Lift out, unaltered, the lines of the material below between the line holding "Open the Import tab" and the line holding "You are a computer-use agent. Viewport: 1152px", counting both.

::::::::

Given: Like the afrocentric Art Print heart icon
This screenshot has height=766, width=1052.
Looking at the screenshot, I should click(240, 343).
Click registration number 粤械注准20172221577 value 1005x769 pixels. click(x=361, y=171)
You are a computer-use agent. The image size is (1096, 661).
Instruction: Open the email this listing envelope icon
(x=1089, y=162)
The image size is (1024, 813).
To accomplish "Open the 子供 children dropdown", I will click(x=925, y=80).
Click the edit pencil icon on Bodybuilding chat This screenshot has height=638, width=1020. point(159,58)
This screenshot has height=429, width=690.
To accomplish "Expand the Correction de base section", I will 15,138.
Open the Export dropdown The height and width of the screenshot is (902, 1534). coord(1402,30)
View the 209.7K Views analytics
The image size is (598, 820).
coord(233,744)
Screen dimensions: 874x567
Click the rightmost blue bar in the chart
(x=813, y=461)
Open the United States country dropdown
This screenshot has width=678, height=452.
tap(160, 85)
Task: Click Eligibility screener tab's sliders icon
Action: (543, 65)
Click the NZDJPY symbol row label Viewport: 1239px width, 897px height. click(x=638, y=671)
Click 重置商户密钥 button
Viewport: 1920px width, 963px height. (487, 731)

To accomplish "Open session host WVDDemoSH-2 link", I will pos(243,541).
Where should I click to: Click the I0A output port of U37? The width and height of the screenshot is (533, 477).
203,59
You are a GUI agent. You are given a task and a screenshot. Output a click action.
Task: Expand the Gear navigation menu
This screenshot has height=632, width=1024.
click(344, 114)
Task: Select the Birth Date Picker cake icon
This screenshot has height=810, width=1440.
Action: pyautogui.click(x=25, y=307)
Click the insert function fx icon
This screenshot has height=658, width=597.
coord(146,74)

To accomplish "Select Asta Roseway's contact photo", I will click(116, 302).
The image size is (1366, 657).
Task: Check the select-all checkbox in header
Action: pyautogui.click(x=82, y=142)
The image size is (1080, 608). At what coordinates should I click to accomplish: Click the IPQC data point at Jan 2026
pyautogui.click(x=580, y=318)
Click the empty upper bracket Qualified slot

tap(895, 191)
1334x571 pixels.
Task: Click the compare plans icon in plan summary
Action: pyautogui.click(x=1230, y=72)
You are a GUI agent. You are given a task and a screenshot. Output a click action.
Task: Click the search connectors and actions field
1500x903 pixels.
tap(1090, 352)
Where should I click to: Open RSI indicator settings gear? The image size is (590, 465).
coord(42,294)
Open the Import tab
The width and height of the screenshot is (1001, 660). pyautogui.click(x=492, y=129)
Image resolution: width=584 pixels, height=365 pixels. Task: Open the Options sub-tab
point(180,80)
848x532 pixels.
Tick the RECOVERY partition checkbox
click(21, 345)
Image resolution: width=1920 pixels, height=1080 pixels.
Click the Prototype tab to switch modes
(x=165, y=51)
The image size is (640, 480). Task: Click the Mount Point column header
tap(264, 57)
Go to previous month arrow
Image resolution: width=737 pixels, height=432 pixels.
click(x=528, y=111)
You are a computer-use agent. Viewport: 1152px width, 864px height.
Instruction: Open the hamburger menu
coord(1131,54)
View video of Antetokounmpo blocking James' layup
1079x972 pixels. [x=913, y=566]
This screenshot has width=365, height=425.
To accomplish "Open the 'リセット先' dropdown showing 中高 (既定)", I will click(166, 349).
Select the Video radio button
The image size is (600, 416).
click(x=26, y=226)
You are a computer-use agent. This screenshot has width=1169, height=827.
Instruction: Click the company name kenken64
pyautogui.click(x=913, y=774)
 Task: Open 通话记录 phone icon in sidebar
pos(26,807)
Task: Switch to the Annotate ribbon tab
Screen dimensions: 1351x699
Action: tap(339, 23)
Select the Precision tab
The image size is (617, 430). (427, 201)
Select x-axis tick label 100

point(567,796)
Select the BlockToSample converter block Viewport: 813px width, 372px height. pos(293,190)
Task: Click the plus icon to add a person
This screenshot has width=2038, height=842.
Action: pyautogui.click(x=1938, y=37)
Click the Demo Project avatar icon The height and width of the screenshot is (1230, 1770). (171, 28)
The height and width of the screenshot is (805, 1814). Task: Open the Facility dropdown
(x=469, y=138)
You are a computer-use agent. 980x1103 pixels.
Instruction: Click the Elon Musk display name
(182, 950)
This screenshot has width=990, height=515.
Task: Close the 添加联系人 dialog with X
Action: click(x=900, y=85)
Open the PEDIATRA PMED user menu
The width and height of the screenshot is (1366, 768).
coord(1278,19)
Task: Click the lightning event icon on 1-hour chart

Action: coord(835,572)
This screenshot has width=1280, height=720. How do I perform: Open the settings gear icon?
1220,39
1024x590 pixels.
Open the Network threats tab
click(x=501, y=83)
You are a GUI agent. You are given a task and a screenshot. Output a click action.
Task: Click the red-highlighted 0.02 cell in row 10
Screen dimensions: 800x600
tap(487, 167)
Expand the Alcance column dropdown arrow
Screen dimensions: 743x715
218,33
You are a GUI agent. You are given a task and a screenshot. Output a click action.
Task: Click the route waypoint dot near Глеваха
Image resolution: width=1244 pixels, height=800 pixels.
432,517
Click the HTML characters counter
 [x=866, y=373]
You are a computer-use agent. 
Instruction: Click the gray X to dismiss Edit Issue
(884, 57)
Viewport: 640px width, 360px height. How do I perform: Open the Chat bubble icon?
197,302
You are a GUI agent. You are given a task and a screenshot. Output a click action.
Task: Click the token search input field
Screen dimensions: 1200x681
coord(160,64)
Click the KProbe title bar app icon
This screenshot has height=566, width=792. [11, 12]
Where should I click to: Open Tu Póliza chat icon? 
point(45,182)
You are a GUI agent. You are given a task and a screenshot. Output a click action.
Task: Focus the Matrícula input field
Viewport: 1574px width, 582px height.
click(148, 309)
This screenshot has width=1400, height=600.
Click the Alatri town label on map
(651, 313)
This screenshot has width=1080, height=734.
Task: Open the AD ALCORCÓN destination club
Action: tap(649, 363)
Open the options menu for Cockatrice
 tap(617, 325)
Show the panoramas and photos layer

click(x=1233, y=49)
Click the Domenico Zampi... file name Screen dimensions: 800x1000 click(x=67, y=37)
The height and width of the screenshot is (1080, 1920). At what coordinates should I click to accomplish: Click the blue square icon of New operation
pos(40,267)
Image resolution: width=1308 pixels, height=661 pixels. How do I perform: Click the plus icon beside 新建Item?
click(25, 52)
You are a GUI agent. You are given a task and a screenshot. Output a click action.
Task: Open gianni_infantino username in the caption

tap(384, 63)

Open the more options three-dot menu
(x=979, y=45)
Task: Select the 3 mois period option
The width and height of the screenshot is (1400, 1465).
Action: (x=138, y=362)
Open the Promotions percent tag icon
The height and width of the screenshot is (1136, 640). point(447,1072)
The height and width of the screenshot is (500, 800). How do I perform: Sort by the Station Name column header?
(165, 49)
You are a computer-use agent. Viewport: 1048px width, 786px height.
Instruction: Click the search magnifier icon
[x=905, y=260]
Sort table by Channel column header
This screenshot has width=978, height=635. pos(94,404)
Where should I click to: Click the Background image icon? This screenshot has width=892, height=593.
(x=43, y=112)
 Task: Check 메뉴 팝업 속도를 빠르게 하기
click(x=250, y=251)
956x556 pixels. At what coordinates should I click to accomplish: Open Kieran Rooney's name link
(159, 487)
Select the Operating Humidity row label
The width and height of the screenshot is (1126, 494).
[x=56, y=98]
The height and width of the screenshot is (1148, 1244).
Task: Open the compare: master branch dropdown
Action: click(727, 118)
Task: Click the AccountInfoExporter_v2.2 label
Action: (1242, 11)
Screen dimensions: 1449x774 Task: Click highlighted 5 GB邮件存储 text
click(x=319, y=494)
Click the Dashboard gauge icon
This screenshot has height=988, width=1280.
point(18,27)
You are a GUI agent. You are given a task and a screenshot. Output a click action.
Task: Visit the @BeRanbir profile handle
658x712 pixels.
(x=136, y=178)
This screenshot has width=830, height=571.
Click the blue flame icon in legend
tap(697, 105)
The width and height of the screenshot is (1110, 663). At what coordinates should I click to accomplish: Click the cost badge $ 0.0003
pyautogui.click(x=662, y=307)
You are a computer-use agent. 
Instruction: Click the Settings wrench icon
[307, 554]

::::::::

SOLUTION FOR THIS PROBLEM:
Open the Import tab
The width and height of the screenshot is (1001, 660). pyautogui.click(x=492, y=129)
Image resolution: width=584 pixels, height=365 pixels. Task: Open the Options sub-tab
point(180,80)
848x532 pixels.
Tick the RECOVERY partition checkbox
click(21, 345)
Image resolution: width=1920 pixels, height=1080 pixels.
Click the Prototype tab to switch modes
(x=165, y=51)
The image size is (640, 480). Task: Click the Mount Point column header
tap(264, 57)
Go to previous month arrow
Image resolution: width=737 pixels, height=432 pixels.
click(x=528, y=111)
You are a computer-use agent. Viewport: 1152px width, 864px height.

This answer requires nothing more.